* Requirement: All lines from the one that contains "You are a computer-use agent. Screen" through the final line of the entries must be repeated exactly. No other lines belong in the output.

* Information provided:
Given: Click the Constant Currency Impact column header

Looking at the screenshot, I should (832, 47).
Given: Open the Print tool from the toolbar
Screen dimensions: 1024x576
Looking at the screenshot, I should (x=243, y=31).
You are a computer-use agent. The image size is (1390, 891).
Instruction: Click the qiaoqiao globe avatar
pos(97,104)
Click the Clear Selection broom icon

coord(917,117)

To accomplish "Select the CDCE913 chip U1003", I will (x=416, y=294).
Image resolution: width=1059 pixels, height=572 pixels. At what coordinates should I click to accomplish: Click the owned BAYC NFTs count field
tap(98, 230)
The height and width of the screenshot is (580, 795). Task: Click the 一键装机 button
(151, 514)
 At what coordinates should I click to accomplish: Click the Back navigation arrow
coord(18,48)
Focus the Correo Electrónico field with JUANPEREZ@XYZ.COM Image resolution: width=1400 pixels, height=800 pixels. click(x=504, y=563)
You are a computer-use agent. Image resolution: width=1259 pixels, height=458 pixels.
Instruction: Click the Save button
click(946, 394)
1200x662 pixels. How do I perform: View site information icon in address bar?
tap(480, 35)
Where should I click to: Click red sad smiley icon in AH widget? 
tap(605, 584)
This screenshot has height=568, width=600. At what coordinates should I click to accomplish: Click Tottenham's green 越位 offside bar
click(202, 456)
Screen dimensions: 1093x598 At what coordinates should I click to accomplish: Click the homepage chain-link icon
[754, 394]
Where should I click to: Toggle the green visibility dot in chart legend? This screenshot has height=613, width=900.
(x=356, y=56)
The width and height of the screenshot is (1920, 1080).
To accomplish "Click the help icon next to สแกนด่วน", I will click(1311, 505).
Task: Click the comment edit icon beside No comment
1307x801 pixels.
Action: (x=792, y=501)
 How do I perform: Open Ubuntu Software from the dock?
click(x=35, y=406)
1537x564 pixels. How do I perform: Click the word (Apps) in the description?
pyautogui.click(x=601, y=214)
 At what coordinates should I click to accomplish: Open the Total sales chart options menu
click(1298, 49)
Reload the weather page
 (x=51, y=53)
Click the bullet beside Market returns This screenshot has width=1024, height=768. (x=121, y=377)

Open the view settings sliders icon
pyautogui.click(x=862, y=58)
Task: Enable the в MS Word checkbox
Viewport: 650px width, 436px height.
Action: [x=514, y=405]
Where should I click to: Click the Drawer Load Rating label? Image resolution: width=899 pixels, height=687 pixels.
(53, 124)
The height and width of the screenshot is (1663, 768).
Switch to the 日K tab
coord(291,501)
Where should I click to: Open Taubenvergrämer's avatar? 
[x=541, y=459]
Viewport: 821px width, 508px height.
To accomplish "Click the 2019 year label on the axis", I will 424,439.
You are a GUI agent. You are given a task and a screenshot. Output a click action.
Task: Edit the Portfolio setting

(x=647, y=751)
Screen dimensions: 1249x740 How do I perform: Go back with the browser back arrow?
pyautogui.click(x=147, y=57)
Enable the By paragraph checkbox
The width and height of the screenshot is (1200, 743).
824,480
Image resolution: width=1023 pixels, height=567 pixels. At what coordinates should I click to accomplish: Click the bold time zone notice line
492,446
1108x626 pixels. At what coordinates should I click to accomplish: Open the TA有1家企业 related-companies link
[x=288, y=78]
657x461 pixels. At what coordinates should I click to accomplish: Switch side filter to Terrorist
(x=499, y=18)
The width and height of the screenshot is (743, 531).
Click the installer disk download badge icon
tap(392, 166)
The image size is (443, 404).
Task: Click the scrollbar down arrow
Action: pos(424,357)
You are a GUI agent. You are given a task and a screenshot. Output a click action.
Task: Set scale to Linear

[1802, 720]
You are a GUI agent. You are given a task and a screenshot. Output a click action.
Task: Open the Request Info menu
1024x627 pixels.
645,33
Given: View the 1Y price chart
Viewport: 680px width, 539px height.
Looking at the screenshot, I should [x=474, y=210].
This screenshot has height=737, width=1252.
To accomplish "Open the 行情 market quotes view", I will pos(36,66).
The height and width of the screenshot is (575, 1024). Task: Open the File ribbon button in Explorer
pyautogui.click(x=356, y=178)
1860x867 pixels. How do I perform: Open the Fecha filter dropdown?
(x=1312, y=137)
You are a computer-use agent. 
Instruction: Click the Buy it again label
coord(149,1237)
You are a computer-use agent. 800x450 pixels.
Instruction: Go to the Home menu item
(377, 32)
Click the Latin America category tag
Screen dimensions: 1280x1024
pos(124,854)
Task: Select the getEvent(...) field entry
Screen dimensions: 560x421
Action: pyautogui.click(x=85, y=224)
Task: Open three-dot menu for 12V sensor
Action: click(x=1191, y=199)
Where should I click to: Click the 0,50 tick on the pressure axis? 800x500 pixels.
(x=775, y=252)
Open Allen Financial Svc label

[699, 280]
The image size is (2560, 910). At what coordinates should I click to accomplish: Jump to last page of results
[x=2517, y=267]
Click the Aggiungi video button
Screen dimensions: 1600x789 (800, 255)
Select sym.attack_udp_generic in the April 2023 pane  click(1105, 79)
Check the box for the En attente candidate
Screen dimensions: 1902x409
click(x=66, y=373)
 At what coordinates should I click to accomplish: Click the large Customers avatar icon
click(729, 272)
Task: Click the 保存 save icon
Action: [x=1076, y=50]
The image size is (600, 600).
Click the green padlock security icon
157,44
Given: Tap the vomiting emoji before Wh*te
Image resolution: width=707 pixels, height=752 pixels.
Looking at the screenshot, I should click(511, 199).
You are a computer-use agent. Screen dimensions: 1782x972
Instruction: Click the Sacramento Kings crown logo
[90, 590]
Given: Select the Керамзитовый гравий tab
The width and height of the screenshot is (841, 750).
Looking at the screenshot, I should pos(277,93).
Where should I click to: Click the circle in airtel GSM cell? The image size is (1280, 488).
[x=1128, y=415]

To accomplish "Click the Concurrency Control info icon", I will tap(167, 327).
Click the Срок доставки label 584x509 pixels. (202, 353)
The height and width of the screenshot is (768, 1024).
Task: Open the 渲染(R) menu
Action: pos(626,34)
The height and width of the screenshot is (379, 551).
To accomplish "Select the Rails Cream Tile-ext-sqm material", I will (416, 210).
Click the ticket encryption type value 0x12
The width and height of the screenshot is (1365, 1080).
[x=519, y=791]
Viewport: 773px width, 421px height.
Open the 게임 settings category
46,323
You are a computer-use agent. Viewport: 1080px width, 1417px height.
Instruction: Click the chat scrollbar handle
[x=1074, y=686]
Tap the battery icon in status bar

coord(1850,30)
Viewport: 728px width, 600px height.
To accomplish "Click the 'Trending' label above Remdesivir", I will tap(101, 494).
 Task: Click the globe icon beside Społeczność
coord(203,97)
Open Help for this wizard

* Reply:
You are a computer-use agent. Screen dimensions: 1782x972
Instruction: Click the Sacramento Kings crown logo
[90, 590]
Given: Select the Керамзитовый гравий tab
The width and height of the screenshot is (841, 750).
Looking at the screenshot, I should pos(277,93).
Where should I click to: Click the circle in airtel GSM cell? The image size is (1280, 488).
[x=1128, y=415]

To accomplish "Click the Concurrency Control info icon", I will tap(167, 327).
Click the Срок доставки label 584x509 pixels. (202, 353)
The height and width of the screenshot is (768, 1024).
Task: Open the 渲染(R) menu
Action: pos(626,34)
The height and width of the screenshot is (379, 551).
To accomplish "Select the Rails Cream Tile-ext-sqm material", I will (416, 210).
Click the ticket encryption type value 0x12
The width and height of the screenshot is (1365, 1080).
[x=519, y=791]
Viewport: 773px width, 421px height.
Open the 게임 settings category
46,323
You are a computer-use agent. Viewport: 1080px width, 1417px height.
Instruction: Click the chat scrollbar handle
[x=1074, y=686]
Tap the battery icon in status bar

coord(1850,30)
Viewport: 728px width, 600px height.
To accomplish "Click the 'Trending' label above Remdesivir", I will tap(101, 494).
 Task: Click the globe icon beside Społeczność
coord(203,97)
Open Help for this wizard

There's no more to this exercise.